Wolfenbüttel also has a lot of great little cafés, where you can drink coffee or devour treats like cinnamon ice cream and cherry cake on the cobblestone. The most unique was Antiquitäten and Kaffeestube, just opposite the marketplace. It's a tiny antique shop with a 10-seat café squeezed in amongst racks of golden trinkets and old cupboards.

When I came in, there wasn’t a free spot, so owner Ilona Fricke pulled me up a chair inside a bar covered with antiques. I ate mango torte cozied in between a ticking antique clock and a 185-euro porcelain teacup from Meissen. It was a feast for the senses, from watching a little boy fascinate over a drawer of old foreign currencies to Ilona darting back and forth serving tables.

"It’s always full in here," she told me with a smile. "We could add more tables and chairs, but it’s so much nicer smaller like this." She clued me into a nearby spot called "Little Venice" with houses built over a tiny canal. I headed over and it did look just like a slice of Venice, modest still somehow romantic.

The Kräuterlikör

A worker at the factory of Jägermeister in Wolfenbüttel checks the bottles during production process. Copyright: Peter Steffen/dpa

A worker at the Jägermeister factory checking the bottles

Outside of Old Town, there's one massive building that's a tourist hotspot in its own right: Jägermeister headquarters. Tours only started a few years ago on informal customer request, but now they give three a day. It's free, and the company sees it as a way of treating customers.

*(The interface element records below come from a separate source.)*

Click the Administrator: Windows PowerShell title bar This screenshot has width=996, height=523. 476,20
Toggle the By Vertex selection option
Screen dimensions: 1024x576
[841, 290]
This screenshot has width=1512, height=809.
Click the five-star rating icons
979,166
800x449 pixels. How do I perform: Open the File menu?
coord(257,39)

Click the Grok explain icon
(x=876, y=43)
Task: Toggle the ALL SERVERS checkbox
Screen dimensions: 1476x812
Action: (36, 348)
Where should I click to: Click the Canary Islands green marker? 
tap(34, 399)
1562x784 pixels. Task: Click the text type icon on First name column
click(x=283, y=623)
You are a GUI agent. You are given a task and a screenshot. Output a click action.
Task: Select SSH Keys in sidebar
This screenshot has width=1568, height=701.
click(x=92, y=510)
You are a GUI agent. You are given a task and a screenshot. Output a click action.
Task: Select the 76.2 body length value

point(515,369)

Before going into the factory depths, I was first asked to leave my mobile phone in a locker. Entering the stock room, I immediately understood why: The alcohol fumes are so intense. Apparently, electronics could cause an explosion.

Only by standing beside those gigantic oak barrels filled with 56 herbs and spices, I honestly felt like I was getting drunk. Afterwards, the tour guide told me that I wasn't the first - in fact, more than a few buff young men have nearly fainted.

The tour was really laidback, winding around offices, laboratories with test tubes of brown liquid and guys in black-and-orange coats operating grinders and mixers. But if you're hoping to drink Jägermeister, prepare to be disappointed. For safety reasons, the company only gives out a little take-home souvenir at the end.

So my time in Wolfenbüttel didn't end with a symbolic shot of kräuterlikör like I thought it might, but after all those fumes I really didn't mind. Instead, I indulged in a few Jägermeister chocolates from the gift shop on the bus ride back.